In their experiments, normal mice became sedated when exposed to gaboxadol. However, mice that lacked the alpha 4 subunit remained awake and unaffected by the drug.
"That tells us that the drug needs this subunit in order to work," Dr. Harrison says.
It also suggests that, unlike Ambien, gaboxadol doesn't trigger sleep by the blunt 'on/off' mechanism of synaptic inhibition.
"Synaptic inhibition via the alpha 1 subunit simply gets neurons to stop firing," Dr. Harrison explains.
"On the other hand, compounds that affect the alpha 4 subunit act like a 'dimmer switch' -- down-regulating neuronal activity in the thalamus," he says.
The thalamus is the last key regulator of activity in the cerebral cortex, and is needed for sleep. According to previous work done by Dr.

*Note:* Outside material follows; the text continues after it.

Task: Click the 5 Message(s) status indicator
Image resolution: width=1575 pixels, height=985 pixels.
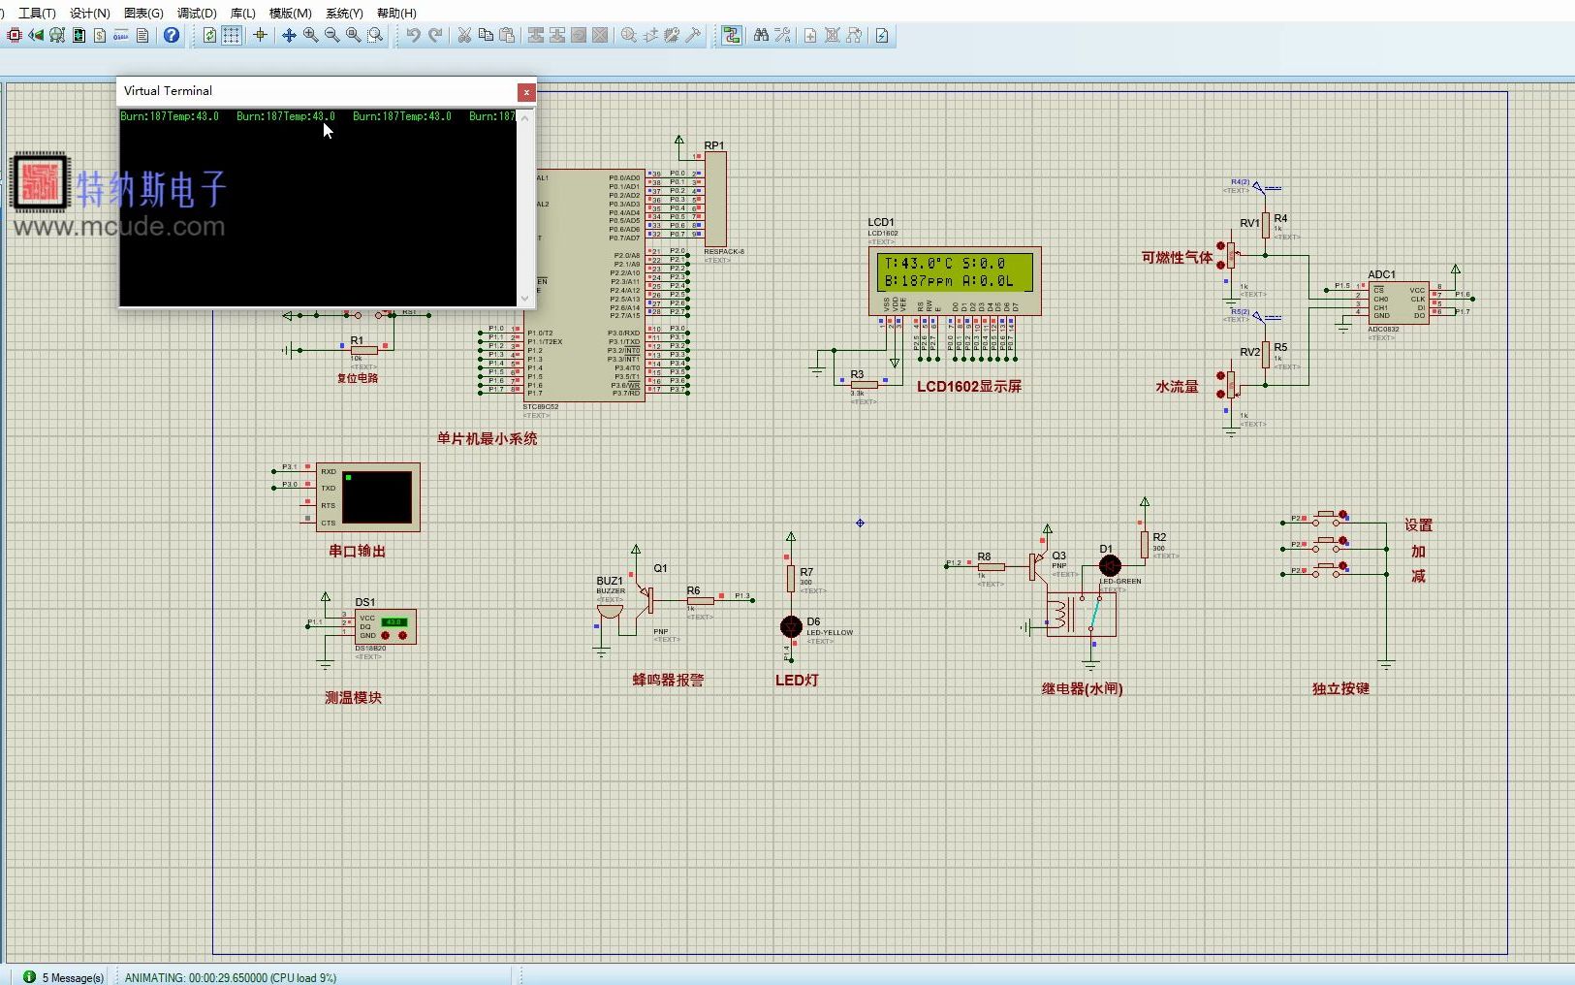Action: (64, 977)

Fan Jia and Dr. Harrison with Dr. Peter Goldstein at Weill Cornell, gaboxadol selectively activates receptors in the thalamus with the alpha 4 subunit, which, in turn, may cause specific neurons in the thalamus to begin firing at a very slow, regular rhythm.
"It's this pattern of firing that helps send our brains into restful, slow-wave sleep," Dr. Harrison explains.

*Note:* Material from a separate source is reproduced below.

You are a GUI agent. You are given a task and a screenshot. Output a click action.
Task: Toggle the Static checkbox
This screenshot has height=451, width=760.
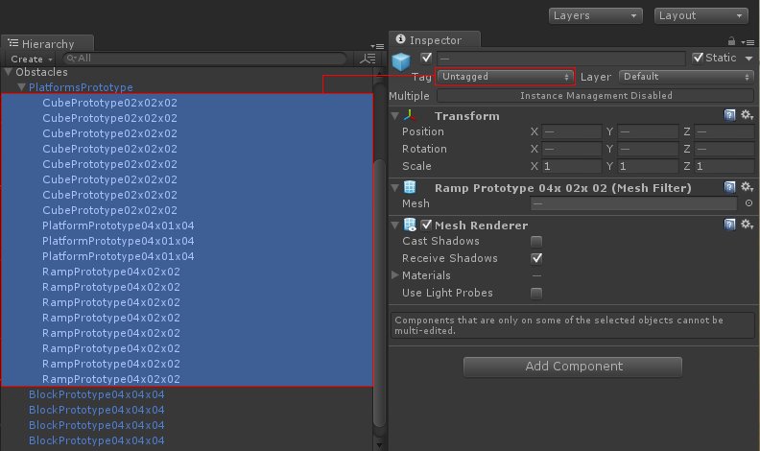click(x=698, y=59)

This more subtle, gradual reduction in neuronal firing works outside the synapse and is called tonic inhibition.
"We need more in-depth study to prove all this, but we think this is how gaboxadol is working," Dr. Harrison says. "If so, it would be the first case where a sleep aid has made use of an extra-synaptic receptor like alpha 4."
In fact, preliminary research suggests that this type of tonic inhibition may occur naturally.
"In other words, this drug may simply be replicating what goes on in healthy brains," Dr. Harrison says. That's important, he says, because the ideal sleep drug would mimic natural sleep processes -- offering users quick, uninterrupted sleep; a good balance between REM and non-REM sleep states; and a refreshed, non-drowsy feeling upon awakening.
"So far, it appears that gaboxadol may satisfy all those criteria," Dr. Harrison says.
This study received no private finding. The mouse model used in the study was developed with funding from the U.S. National Institutes of Health.
Other co-authors include Dr. Fan Jia of Weill Cornell Medical College, New York City; J. Liang and A. Suryanarayanan of the University of California, Los Angeles; and D.F. Werner of the University of Pittsburgh.